The house was a madcap, decades-long project by Jerry A. Hostetler, aka “Mr. Big,” a 500-pound pimp turned construction magnate. Hostetler converted an ordinary ranch home in a northeastside neighborhood into a compound fit for a megalomaniacal dictator. Mr. Big was into statues: dolphins, polar bears, mermaids, gargoyles—whatever he could find, he bought. He built a 12-car garage, installed countless decks and balconies (all without handrails), kitted out his dining room with a hall of mirrors, and put in 38 light switches, side by side in neat rows, in the living room.
Hostetler died alone in the house in 2006, and Chad Folkening, a Hoosier who made a fortune buying and selling internet domains, bought the place, fixed it up, and tried to sell it in 2012, listing the property for $2.2 million. Folkening knew it wasn’t for everyone, but he saw potential in the rare design. In his eyes, there’s more to the house than the internet gawks over. “Art is in the eye of the beholder,” he says, “and it is unique and still has a lot of its original materials, like white-ice granite, pink rocks, Italian tile, and a ton of windows and lights. It’s a love/hate property and one-of-a-kind, but it has a very limited buyer pool.”

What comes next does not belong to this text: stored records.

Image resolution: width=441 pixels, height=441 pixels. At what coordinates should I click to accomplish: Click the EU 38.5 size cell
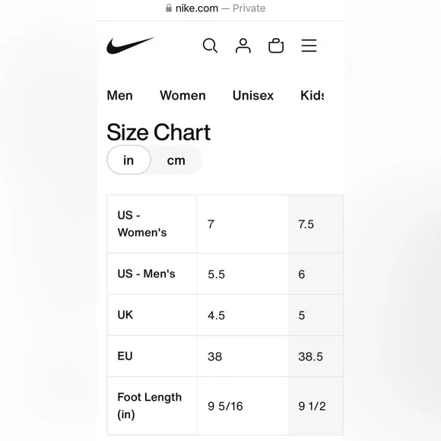(x=316, y=357)
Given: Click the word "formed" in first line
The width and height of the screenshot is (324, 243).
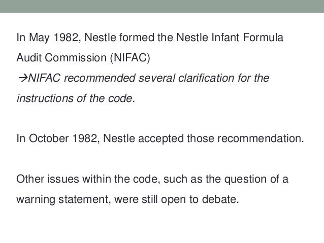Looking at the screenshot, I should tap(116, 38).
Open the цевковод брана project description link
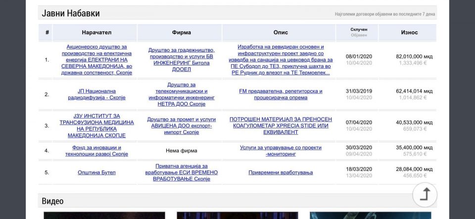The width and height of the screenshot is (475, 219). [x=281, y=60]
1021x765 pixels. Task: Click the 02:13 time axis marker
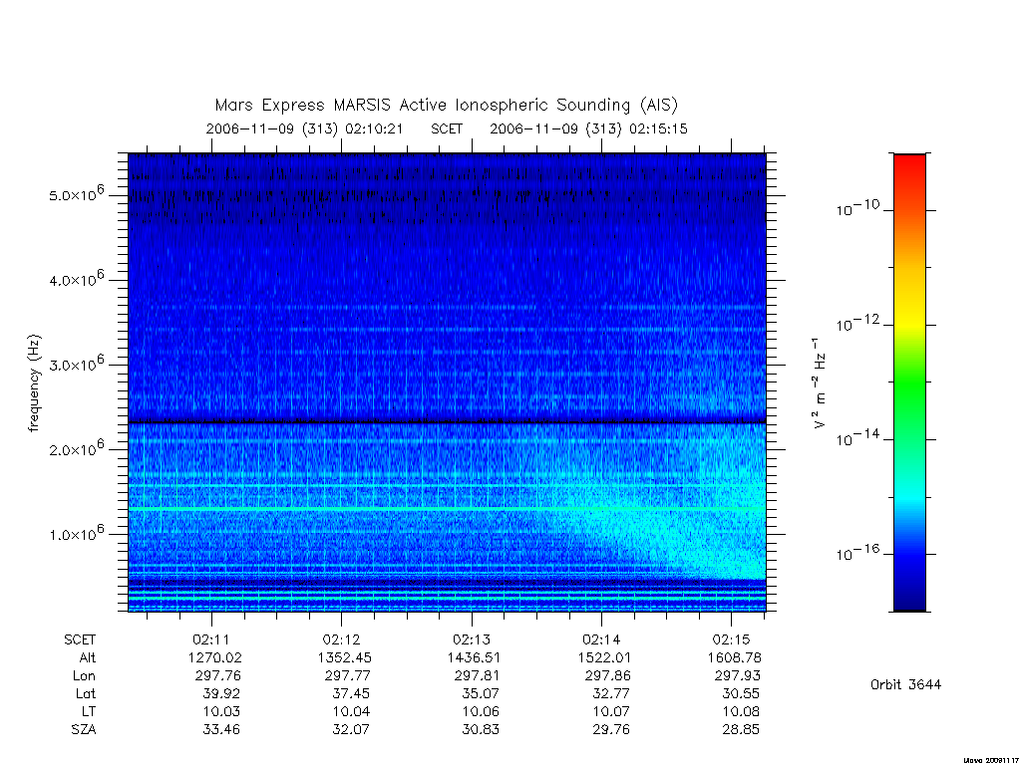[x=472, y=639]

The house went on and off the market five times in seven years as one Realtor after another couldn’t sell it. It was most recently listed in August 2018 for $1.2 million. The listing agent, J.J. Canull, said it needed $300,000 to $500,000 worth of work. He took on the listing after several other Realtors had failed, relishing the challenge.
“You sell that house, you don’t have to have a sales pitch for the rest of your career,” he says. “That would be the only thing you need on your résumé: I sold the ugliest house in America.”
But selling the behemoth proved more difficult than slaying a white whale. Canull says that a number of “socially awkward people with a lot of money” were interested. One man, who wanted a place to park 12 cars, claimed that he would make an offer well over the list price, but never followed through.
Melissa Trahan, a local Realtor who tried unsuccessfully to sell the home a few years ago, says that the “ugliest home” stories were essentially fake news. “It’s a very beautiful property when you go inside,” she says. Beauty or beast? You can judge for yourself—the home is listed on Airbnb for stays of up to 23 people starting at $1,250 per night. Though the house isn’t on the market, Canull still believes the right buyer is out there somewhere. “It would be perfect for a cult,” he says.